Table 4 Summary of findings and recommendation for improvements

Limitations

Our analysis is limited by the possibility that we may have inadvertently excluded surveys not found through the search strategy. However, we contacted field officers, from NGOs and the UN, but did not obtain any additional survey reports. We were also unable to address satisfactorily selection bias within surveys that may have otherwise been eliminated using simple random sampling or segmentation and sampling grid methods [21]. We did not have access to raw data for the 77 surveys and based our calculations on reported values.
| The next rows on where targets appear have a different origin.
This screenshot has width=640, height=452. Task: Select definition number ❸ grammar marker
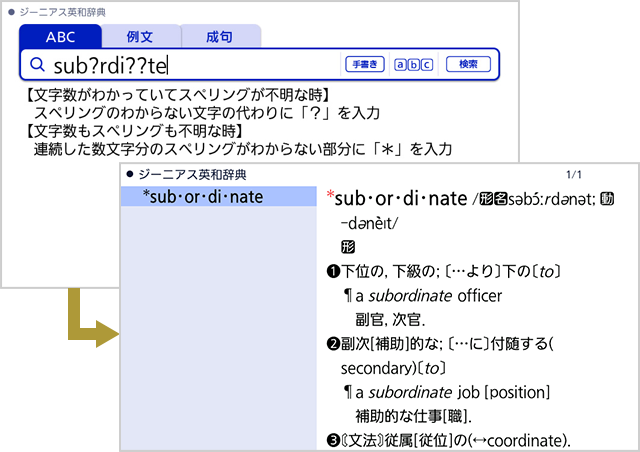click(x=334, y=441)
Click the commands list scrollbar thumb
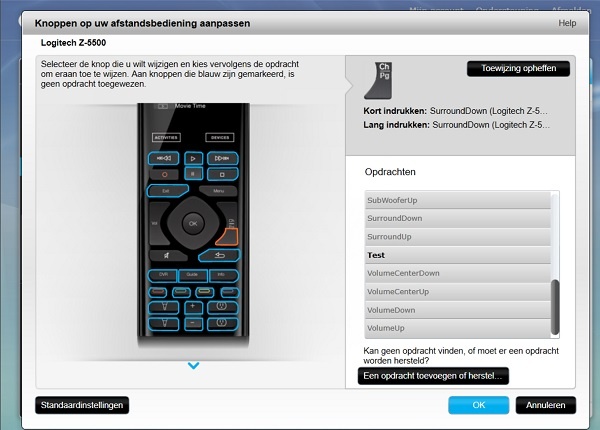 click(x=555, y=307)
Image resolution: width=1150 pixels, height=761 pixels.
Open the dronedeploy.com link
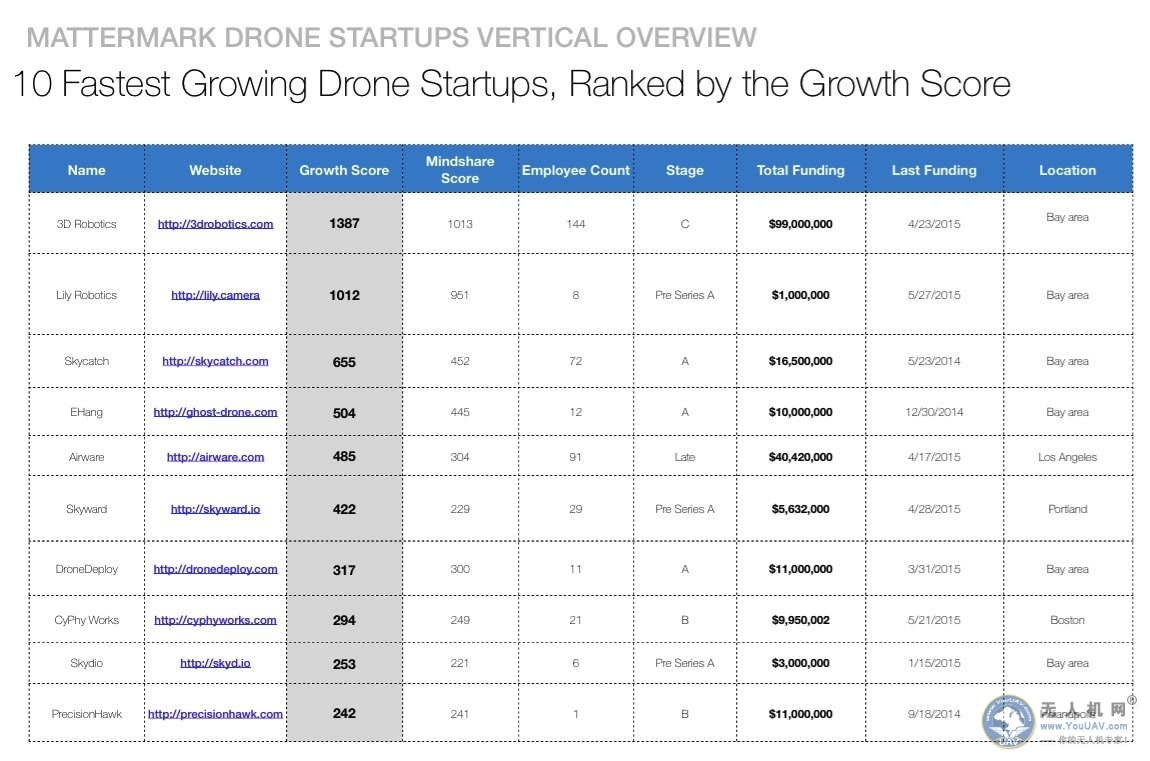click(x=215, y=569)
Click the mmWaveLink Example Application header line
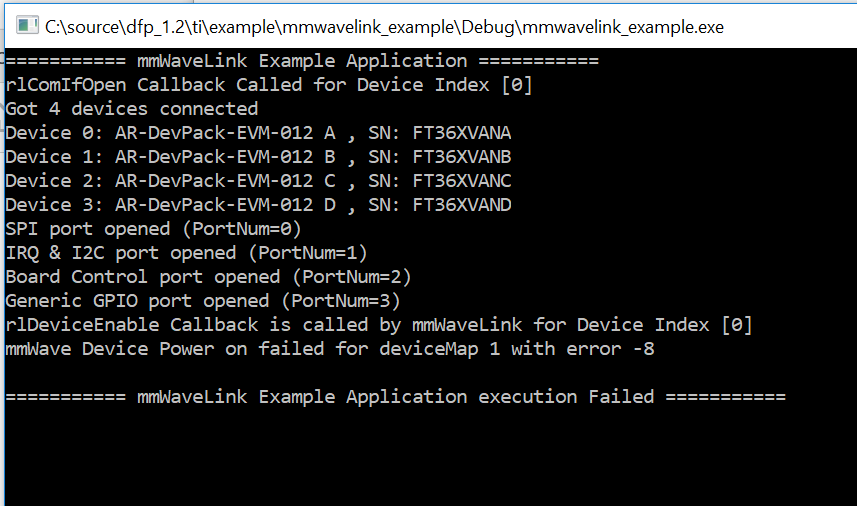 coord(302,61)
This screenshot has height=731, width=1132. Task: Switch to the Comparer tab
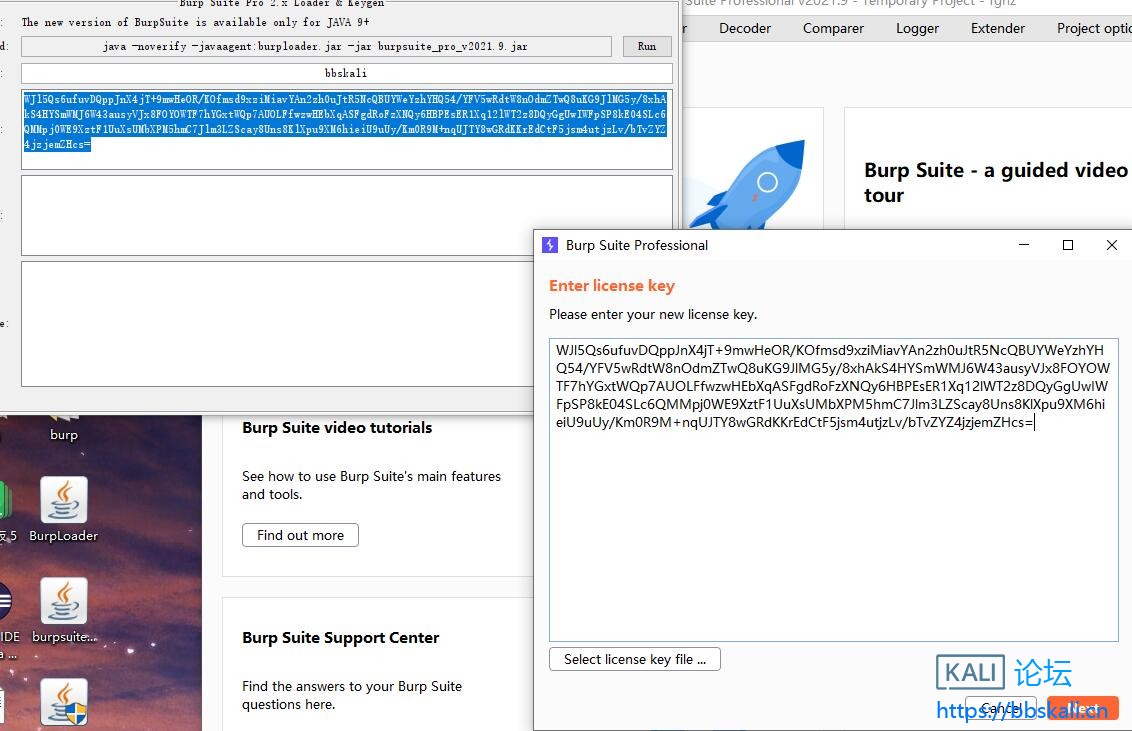pos(833,28)
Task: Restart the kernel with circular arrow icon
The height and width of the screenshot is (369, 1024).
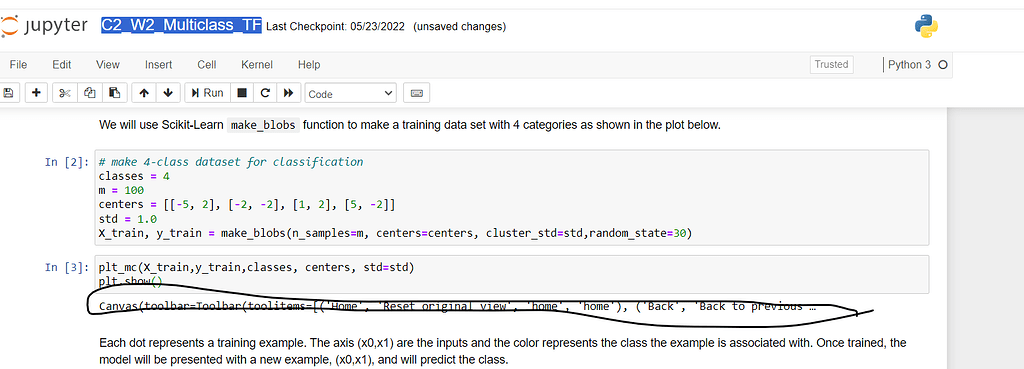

Future research, perhaps by the SMART team who are best placed to do so, should undertake comparative studies of at least the three aforementioned approaches to evaluate their performances and feasibility in conflict settings.

Conclusion

Overall, small-scale surveys remain essential, and often, the only source of secondary data for the humanitarian community. Thus, it is imperative to continually improve the design, methodology and reporting of such surveys. Our recommendations are not overwhelmingly difficult to implement but could have a substantial impact on the quality and usability of these surveys. However, we recognize that user needs of survey results vary according to their objectives and that the current level of detail may be sufficient in some circumstances. Adherence to methodological guidelines and complete reporting of surveys in humanitarian settings will vastly improve both the quality and uptake of key data on health and nutrition of the affected population. Moreover, even if the small-scale surveys address the issues raised in this study, there is a larger issue of the ability of such small samples to capture mortality in the first place. This requires a wider discussion by sampling experts along with the consideration of humanitarian realities in the field. Legitimate resource constraints in humanitarian setting for survey cost maybe an important driver to maintain small samples. Implementing such changes will require structural cooperation between academic and operational agencies within a constructive framework.